В «Записных книжках Мальте Лауридса Бригге» герой приходит к тому же выводу, к которому сам Рильке пришел, размышляя о Бодлере. «Его задача была видеть», – говорит Мальте. Он должен был победить отвращение и установить связь между собой и разлагающимся телом, чтобы распознать «единую Сущность, которая скрывается за всеми индивидуальными сущностями». На пути к этому единению оставалось последнее испытание: «проверить, сможешь ли ты лечь в одну постель с прокаженным и согревать его своим дыханием».

Для Рильке автор, владеющий искусством видеть, владеет и своими эмоциями. Пытаясь приукрасить или сентиментализировать объект, художник жертвует правдивостью восприятия; именно приверженность Бодлера к наблюдению сделала из него настоящего художника слова, который ваяет «строчки-барельефы и сонеты-колонны», писал Рильке.

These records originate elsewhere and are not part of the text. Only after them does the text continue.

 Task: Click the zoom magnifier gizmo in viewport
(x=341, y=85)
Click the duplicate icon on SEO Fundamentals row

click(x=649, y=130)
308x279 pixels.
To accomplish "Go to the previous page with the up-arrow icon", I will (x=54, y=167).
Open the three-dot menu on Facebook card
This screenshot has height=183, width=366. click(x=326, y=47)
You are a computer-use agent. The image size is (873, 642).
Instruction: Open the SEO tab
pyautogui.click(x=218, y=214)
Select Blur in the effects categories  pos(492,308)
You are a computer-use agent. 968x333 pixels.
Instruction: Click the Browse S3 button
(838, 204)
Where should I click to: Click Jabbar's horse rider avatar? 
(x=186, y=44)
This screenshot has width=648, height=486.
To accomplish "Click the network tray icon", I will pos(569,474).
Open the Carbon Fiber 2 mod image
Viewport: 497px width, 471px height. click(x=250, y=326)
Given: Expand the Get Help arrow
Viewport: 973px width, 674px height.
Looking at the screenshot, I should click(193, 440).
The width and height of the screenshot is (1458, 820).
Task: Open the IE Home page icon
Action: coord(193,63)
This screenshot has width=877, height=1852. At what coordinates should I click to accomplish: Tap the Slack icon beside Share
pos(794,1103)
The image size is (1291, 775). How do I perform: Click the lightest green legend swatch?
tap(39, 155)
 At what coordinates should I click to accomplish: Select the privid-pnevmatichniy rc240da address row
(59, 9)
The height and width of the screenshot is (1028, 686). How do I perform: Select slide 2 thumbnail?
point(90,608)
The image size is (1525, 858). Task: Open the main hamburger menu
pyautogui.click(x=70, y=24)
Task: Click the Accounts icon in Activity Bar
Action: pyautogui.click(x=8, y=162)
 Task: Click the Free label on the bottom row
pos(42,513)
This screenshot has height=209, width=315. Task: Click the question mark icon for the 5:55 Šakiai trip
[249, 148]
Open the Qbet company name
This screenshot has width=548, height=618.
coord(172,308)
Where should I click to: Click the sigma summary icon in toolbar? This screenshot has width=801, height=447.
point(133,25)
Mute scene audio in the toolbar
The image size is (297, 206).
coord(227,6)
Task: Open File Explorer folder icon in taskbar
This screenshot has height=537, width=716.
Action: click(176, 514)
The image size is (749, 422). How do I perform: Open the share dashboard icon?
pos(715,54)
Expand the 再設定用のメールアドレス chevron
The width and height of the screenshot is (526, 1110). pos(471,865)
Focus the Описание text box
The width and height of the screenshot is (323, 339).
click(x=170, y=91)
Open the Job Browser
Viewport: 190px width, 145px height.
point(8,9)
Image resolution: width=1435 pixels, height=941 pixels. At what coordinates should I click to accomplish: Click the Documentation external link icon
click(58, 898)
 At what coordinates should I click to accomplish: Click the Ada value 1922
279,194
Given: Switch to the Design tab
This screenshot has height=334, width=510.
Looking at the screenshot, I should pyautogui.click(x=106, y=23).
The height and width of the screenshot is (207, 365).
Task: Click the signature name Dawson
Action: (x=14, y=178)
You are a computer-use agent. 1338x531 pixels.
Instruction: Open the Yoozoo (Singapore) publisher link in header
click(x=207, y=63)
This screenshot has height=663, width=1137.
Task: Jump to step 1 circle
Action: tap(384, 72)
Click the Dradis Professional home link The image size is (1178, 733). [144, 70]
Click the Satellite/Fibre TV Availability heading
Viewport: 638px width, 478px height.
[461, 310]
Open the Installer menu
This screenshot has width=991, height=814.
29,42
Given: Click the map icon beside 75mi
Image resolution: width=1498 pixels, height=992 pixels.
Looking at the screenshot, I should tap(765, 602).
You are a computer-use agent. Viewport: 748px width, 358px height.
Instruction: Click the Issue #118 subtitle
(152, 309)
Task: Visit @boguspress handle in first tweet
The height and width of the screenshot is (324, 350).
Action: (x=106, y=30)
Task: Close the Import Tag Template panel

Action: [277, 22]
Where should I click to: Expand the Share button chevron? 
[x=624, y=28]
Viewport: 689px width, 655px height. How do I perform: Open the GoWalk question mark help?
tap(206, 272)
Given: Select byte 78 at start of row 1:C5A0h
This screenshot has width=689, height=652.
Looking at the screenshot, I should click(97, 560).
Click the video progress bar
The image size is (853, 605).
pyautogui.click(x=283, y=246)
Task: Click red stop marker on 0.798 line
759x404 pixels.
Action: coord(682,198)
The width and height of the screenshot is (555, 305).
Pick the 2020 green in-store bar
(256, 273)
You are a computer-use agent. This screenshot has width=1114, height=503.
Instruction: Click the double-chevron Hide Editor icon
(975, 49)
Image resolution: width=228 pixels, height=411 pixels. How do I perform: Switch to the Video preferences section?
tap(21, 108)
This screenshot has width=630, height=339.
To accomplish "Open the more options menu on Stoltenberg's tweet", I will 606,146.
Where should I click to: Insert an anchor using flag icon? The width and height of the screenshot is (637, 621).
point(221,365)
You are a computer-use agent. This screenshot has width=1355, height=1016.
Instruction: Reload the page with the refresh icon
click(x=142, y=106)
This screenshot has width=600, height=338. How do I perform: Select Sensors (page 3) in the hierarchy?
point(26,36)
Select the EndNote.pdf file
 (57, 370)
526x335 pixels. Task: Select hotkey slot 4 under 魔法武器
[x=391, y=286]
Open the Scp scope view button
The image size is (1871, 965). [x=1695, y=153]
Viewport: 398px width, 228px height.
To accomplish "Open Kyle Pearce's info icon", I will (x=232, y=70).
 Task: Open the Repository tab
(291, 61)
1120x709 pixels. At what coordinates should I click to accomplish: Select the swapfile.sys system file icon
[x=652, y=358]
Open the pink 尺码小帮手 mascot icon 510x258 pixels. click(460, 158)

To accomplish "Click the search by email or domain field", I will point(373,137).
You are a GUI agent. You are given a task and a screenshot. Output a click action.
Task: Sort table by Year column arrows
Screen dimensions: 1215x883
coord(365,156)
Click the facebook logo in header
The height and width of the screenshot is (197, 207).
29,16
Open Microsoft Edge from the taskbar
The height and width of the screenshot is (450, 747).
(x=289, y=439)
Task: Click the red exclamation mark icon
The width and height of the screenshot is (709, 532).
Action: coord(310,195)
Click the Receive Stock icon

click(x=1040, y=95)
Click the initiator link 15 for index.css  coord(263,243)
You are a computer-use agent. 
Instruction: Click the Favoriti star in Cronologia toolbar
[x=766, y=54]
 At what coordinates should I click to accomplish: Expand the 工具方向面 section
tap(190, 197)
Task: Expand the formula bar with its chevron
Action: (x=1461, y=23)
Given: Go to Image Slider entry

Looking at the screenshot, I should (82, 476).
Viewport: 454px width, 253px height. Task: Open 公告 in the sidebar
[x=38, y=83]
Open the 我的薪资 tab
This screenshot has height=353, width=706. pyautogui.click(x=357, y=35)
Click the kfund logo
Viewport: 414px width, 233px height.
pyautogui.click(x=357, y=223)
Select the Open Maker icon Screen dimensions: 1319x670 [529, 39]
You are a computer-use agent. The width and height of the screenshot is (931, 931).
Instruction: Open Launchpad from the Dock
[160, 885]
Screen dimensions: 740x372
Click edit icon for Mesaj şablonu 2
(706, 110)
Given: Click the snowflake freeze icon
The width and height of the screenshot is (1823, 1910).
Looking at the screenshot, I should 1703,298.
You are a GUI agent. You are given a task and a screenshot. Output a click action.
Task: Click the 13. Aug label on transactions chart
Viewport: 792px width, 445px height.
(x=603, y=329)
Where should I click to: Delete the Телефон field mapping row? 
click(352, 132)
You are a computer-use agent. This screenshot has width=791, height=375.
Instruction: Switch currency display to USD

Рильке распознал в Сезанне художника, которому по плечу был вызов, брошенный Бодлером. Сезанн проникал в самую суть вещей «через собственное переживание предметов». Но, к величайшему огорчению поэта, наступил конец месяца, а с ним и закрытие Салона. Каждый миг этих последних дней Рильке проводил перед полотнами, жадными глазами впитывая в себя столько цвета, сколько мог, пока картины не увезли, а их место не заняли автомобили.

Помимо Сезанна, еще одна выставка в рамках Осеннего салона 1907 года произвела на поэта сильное впечатление. В галерее Бернхейм-Жён состоялся первый большой показ рисунков Родена, совершенно не похожих на его прежнюю графику.